=== Section Start ===

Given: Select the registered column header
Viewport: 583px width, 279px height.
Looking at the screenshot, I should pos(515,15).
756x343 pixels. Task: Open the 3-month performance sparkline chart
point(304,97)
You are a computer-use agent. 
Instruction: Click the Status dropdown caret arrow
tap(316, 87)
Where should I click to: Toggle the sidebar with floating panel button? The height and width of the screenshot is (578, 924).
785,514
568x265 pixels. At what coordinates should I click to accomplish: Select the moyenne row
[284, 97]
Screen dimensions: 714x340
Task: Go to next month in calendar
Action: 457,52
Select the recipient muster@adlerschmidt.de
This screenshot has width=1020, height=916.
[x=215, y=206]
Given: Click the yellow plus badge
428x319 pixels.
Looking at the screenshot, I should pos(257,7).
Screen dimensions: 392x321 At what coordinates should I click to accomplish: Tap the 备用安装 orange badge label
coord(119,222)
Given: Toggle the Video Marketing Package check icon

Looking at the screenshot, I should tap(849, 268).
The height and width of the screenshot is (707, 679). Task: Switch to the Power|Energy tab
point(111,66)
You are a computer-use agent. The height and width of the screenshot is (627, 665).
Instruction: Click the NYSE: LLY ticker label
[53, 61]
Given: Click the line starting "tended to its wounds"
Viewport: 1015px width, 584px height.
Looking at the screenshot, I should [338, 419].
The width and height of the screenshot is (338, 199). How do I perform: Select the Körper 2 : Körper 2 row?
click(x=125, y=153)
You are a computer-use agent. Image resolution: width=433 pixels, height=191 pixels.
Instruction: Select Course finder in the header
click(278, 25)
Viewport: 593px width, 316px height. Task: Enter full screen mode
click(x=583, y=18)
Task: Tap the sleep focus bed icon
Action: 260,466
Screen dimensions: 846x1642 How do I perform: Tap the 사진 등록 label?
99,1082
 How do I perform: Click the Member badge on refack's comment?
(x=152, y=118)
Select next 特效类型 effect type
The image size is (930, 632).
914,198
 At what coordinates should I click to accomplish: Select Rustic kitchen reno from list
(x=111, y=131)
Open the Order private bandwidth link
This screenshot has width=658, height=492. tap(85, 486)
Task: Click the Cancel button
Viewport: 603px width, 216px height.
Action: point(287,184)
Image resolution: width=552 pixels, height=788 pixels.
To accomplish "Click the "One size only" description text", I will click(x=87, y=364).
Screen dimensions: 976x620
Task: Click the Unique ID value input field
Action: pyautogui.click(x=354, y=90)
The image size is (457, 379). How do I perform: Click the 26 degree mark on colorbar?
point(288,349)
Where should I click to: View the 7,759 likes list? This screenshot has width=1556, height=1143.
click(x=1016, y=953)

=== Section End ===

**Work required:** Put down all the data once more, exactly as it appears above.

**Output of the exercise:**
Given: Select the registered column header
Viewport: 583px width, 279px height.
Looking at the screenshot, I should pos(515,15).
756x343 pixels. Task: Open the 3-month performance sparkline chart
point(304,97)
You are a computer-use agent. 
Instruction: Click the Status dropdown caret arrow
tap(316, 87)
Where should I click to: Toggle the sidebar with floating panel button? The height and width of the screenshot is (578, 924).
785,514
568x265 pixels. At what coordinates should I click to accomplish: Select the moyenne row
[284, 97]
Screen dimensions: 714x340
Task: Go to next month in calendar
Action: 457,52
Select the recipient muster@adlerschmidt.de
This screenshot has width=1020, height=916.
[x=215, y=206]
Given: Click the yellow plus badge
428x319 pixels.
Looking at the screenshot, I should pos(257,7).
Screen dimensions: 392x321 At what coordinates should I click to accomplish: Tap the 备用安装 orange badge label
coord(119,222)
Given: Toggle the Video Marketing Package check icon

Looking at the screenshot, I should tap(849, 268).
The height and width of the screenshot is (707, 679). Task: Switch to the Power|Energy tab
point(111,66)
You are a computer-use agent. The height and width of the screenshot is (627, 665).
Instruction: Click the NYSE: LLY ticker label
[53, 61]
Given: Click the line starting "tended to its wounds"
Viewport: 1015px width, 584px height.
Looking at the screenshot, I should [338, 419].
The width and height of the screenshot is (338, 199). How do I perform: Select the Körper 2 : Körper 2 row?
click(x=125, y=153)
You are a computer-use agent. Image resolution: width=433 pixels, height=191 pixels.
Instruction: Select Course finder in the header
click(278, 25)
Viewport: 593px width, 316px height. Task: Enter full screen mode
click(x=583, y=18)
Task: Tap the sleep focus bed icon
Action: 260,466
Screen dimensions: 846x1642 How do I perform: Tap the 사진 등록 label?
99,1082
 How do I perform: Click the Member badge on refack's comment?
(x=152, y=118)
Select next 特效类型 effect type
The image size is (930, 632).
914,198
 At what coordinates should I click to accomplish: Select Rustic kitchen reno from list
(x=111, y=131)
Open the Order private bandwidth link
This screenshot has width=658, height=492. tap(85, 486)
Task: Click the Cancel button
Viewport: 603px width, 216px height.
Action: point(287,184)
Image resolution: width=552 pixels, height=788 pixels.
To accomplish "Click the "One size only" description text", I will click(x=87, y=364).
Screen dimensions: 976x620
Task: Click the Unique ID value input field
Action: pyautogui.click(x=354, y=90)
The image size is (457, 379). How do I perform: Click the 26 degree mark on colorbar?
point(288,349)
Where should I click to: View the 7,759 likes list? This screenshot has width=1556, height=1143.
click(x=1016, y=953)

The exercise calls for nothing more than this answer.